— 抜粋本文 —

説明

床温度体感装置

【課題】実生活に即した床の温度を体感できかつ持ち運びの便利な床温度体感装置を提供する。
【解決手段】本発明の床温度体感装置は、箱体2の下方内部に設けられた電球6と箱体2の上面に箱体2の内部を塞ぐようにして設けられたフローリング部材7とからなる本体部1と電球6を制御する制御部11とを備え、電球6とフローリング部材7との間に空気層8が設けられ、フローリング部材7と電球6との間に熱反射部材9が空気層の空気の対流を許容するようにして設けられ、フローリング部材7と熱反射部材9との間に温度センサ10が設けられ、制御部11は温度センサ10の検出出力に基づきフローリング部材7の温度を調節する。

【発明の詳細な説明】
【技術分野】
【0001】
本発明は、床の温度を擬似的に感得することのできる床温度体感装置に関する。
【背景技術】
【0002】
従来から、窓ガラスの相違による遮熱の効果を擬似的に体感することのできる遮熱効果体感装置が知られている(例えば、特許文献1参照。)。
【0003】
この遮熱効果体感装置は、熱源としてのライトを直接ガラスに照射して、ガラスの遮熱効果を体感する構造となっている。
【特許文献1】特許第3657426号
【発明の開示】
【発明が解決しようとする課題】
【0004】
しかしながら、太陽光はむらなくガラス面に照射されるのであり、この従来の遮熱効果体感装置は、ライトによる照射であるので、ガラス面に照射むらが生じ、実生活に即した遮熱効果を体感できるとは必ずしもいえない構造となっている。また、簡単に持ち運びができないという不都合がある。
【0005】
更に、ガラス面に温度むらが生じているので、ガラス面に対して手をかざす場所が異なると、体感が異なるという不具合がある。

— 提示資料 —
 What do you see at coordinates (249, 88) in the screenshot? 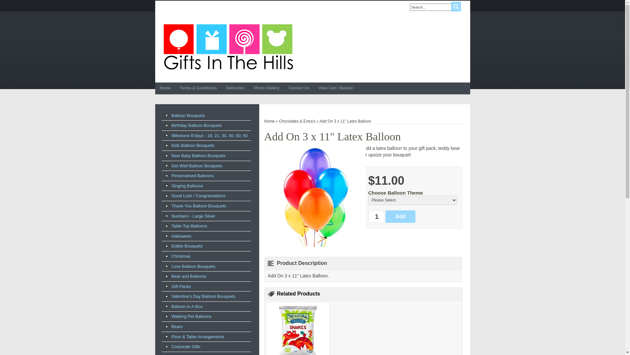
I see `'Photo Gallery'` at bounding box center [249, 88].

— 取り組む課題 —
上の床温度体感装置の文書について、次の1.〜3.がそれぞれ本文と合っているかを「はい」か「いいえ」で答え、決め手となる本文の語句を引用で添えてください。
1. 従来の遮熱効果体感装置は、熱源としてライトを直接ガラスに照射する構造である。
2. 本発明の床温度体感装置では、電球がフローリング部材に直接接している。
3. 従来の遮熱効果体感装置は、簡単に持ち運ぶことができる。

— 最終的な解答 —
1. はい。「熱源としてのライトを直接ガラスに照射して」
2. いいえ。「電球6とフローリング部材7との間に空気層8が設けられ」
3. いいえ。「簡単に持ち運びができないという不都合がある」